On to West – poor noseless West, a victim of the biting frost far south of the Horn – and his division, the waisters; and as Jack inspected them, so down in the sick-berth one of their number, an elderly seaman named Owen, absent from divisions because of illness, said

‘And there I was on Easter Island, gentlemen, with the Proby clawing off the lee shore and me roaring and bawling to my shipmates not to desert me. But they were a hard-hearted set of buggers, and once they had scraped past the headland they put before the wind –

never started a sheet until they crossed the Line, I swear.

And did it profit them at all, gentlemen? No, sirs, it did not; for they was all murdered and scalped by Peechokee’s people north of Nootka Sound, and their ship was burnt for the iron.’

‘How did the Easter Islanders use you?’ asked Stephen.

‘Oh, pretty well, sir, on the whole; they are not an ill-natured crew, though much given to thieving: and I must admit they ate one another more than was quite right. I am not over-particular, but it makes you uneasy to be passed a man’s hand. A slice of what might be anything, I don’t say no, when sharp-set; but a hand fair turns your stomach.

Howmsoever, we got along well enough. I spoke their language, after a fashion . . .’

‘How did that come about?’ asked Martin.

‘Why, sir, it is like the language they speak in Otaheite and other islands, only not so genteel; like the Scotch.’

‘You are familiar with the Polynesian, I collect?’ asked Stephen.

‘Anan, sir?’

‘The South Sea language.’

‘Bless you, sir, I have been in the Society Islands this many a time; and sailing on the fur-trade run so long, to north-west America, when we used to stretch across to the Sandwiches in the winter when trading was over, I grew quite used to their way of it too.

Much the same in New Zealand.’

‘Anyone can speak South Seas,’ said Philips, the next patient on the starboard side. ‘I can speak South Seas. So can Brenton and Scroby and Old Chucks – anyone that has been in a South Seas whaler.’

‘And then I had a girl, and she helped me to a lot of their words.
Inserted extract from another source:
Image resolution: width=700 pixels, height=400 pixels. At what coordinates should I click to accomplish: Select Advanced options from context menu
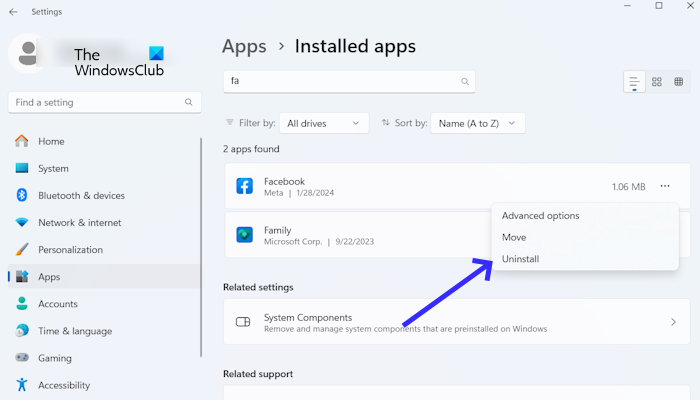[x=540, y=216]
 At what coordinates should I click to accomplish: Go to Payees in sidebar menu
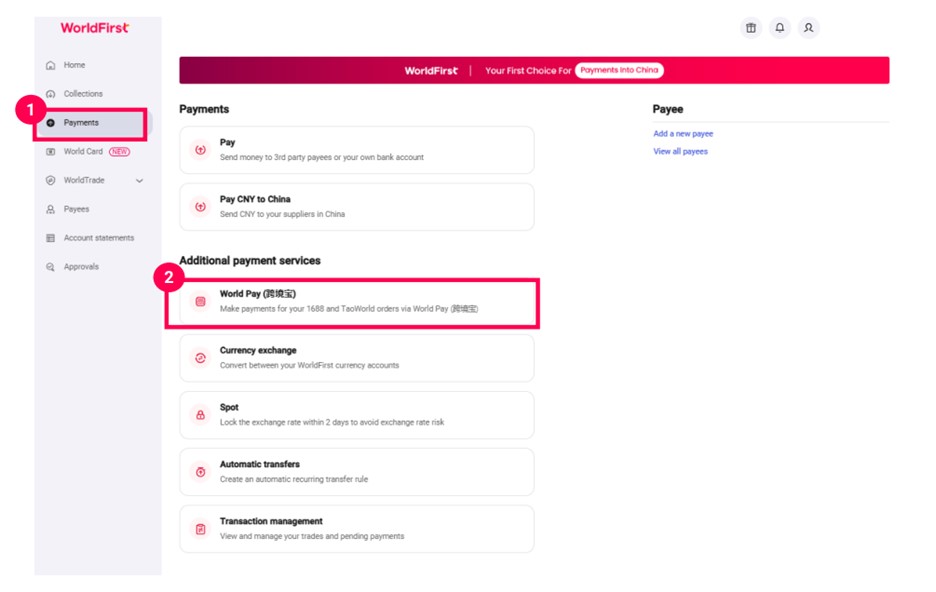76,209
We lived in a house, built by the old uns a great while ago, and ruined, though our end was sound enough: it was a stone house shaped like a canoe, about a hundred foot long and twenty wide, with walls five foot thick.’

‘On Norfolk Island me and my mates cut down a pine two hundred and ten foot high and thirty round,’ said Philips.

Captain Aubrey, accompanied by Mr Smith the gunner and Mr Reade, reached the end of the next division, made up of the captains of gun-crews, quarter-gunners, and the armourer; and as he looked attentively at the bearded Nehemiah Slade, the captain of the gun called Sudden Death, the ship, impelled by a freakish double crest, gave a great lee-lurch. Although Jack had been at sea from his boyhood, even his childhood, he could still be caught off balance, and now, while the gunners were all heaved back to leeward against the hammock-netting, he plunged into Slade’s bosom.